Con sentenza n. 2212/39/2015, depositata il 14 aprile 2015, non notificata, la CTR del Lazio – sezione staccata di Latina – ha rigettato l’appello proposto nei confronti del Dott. S.A. dall’Agenzia delle Entrate per la riforma della sentenza di primo grado della CTP di Latina, che aveva accolto il ricorso proposto dal contribuente avverso il silenzio – rifiuto dell’Ufficio sull’istanza di rimborso che il Dott. S., medico di base convenzionato con il SSN, aveva presentato per l’Irap versata per gli anni dal 2006 al 2008. Avverso la pronuncia della CTR l’Agenzia delle Entrate ha proposto ricorso per cassazione, affidato ad un solo motivo.

L’intimato non ha svolto difese.

◆ ◆ ◆

• _Consegna 1_
Secondo l'estratto, per quali anni era stata versata l'Irap di cui il Dott. S. chiedeva il rimborso?
• _Consegna 2_
Spiega per favore, in base all'estratto, contro che cosa il contribuente aveva proposto ricorso davanti alla CTP di Latina e per quale ragione.
• _Consegna 3_
Riprendi l'estratto sul ricorso Irap del Dott. S. dal punto in cui si ferma.

• _Dati forniti_
◆ ◆ ◆

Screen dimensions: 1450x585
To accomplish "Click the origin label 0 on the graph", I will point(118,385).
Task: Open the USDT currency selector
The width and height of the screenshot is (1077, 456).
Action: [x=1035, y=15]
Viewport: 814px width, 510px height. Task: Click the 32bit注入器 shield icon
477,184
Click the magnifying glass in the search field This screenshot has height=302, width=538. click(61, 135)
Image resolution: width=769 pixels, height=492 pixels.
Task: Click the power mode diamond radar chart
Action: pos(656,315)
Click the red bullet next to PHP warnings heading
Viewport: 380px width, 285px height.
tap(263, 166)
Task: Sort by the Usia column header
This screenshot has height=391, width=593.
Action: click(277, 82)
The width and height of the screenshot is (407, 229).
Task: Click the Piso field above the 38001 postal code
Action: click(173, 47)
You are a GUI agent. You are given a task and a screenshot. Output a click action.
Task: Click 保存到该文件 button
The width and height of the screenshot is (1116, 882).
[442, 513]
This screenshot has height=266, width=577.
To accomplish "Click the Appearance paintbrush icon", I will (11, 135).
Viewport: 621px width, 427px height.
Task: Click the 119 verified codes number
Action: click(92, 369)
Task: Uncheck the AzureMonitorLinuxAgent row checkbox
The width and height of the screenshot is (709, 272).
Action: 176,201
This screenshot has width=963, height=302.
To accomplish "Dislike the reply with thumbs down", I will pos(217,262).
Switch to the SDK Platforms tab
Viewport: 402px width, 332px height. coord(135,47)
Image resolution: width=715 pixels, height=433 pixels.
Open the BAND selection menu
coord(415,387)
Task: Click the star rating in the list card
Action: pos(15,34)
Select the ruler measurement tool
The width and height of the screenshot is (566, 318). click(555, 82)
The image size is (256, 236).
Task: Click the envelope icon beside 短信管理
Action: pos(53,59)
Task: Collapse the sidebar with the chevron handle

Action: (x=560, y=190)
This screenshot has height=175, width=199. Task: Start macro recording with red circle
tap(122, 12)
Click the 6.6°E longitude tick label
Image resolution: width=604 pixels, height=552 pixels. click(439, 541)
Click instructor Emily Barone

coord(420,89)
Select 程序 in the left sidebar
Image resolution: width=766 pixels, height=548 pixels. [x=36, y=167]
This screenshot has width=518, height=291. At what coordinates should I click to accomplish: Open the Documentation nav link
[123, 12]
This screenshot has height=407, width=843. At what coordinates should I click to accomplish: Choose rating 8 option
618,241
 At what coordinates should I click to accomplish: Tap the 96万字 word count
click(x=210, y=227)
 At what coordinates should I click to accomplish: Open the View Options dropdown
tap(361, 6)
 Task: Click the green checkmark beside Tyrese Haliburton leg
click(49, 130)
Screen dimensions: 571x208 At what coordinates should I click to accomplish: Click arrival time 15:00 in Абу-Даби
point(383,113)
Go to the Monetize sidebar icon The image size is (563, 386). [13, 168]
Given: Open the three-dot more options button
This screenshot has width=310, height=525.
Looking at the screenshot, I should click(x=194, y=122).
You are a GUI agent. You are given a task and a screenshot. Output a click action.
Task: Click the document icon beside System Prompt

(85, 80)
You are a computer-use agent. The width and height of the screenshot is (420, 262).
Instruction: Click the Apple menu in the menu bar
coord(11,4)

◆ ◆ ◆

• _Soluzione esercizio 1_
Per gli anni dal 2006 al 2008.

• _Soluzione esercizio 2_
Il contribuente aveva fatto ricorso contro il silenzio-rifiuto dell'Ufficio. L'Ufficio non aveva risposto all'istanza con cui il Dott. S., medico di base convenzionato con il SSN, chiedeva il rimborso dell'Irap versata per gli anni dal 2006 al 2008.

• _Soluzione esercizio 3_
Con l’unico motivo l’Amministrazione ricorrente denuncia omesso esame circa un fatto decisivo per il giudizio che è stato oggetto di discussione tra le parti, in relazione all’art. 360 c.p.c., comma 1, n. 5, avendo la sentenza impugnata totalmente trascurato di considerare, ai fini della sussistenza del requisito dell’autonoma organizzazione, la circostanza relativa all’impiego da parte del contribuente di collaboratori (per l’anno 2006 due persone), cui risultavano erogati compensi per gli anni di riferimento.

Il motivo è manifestamente fondato.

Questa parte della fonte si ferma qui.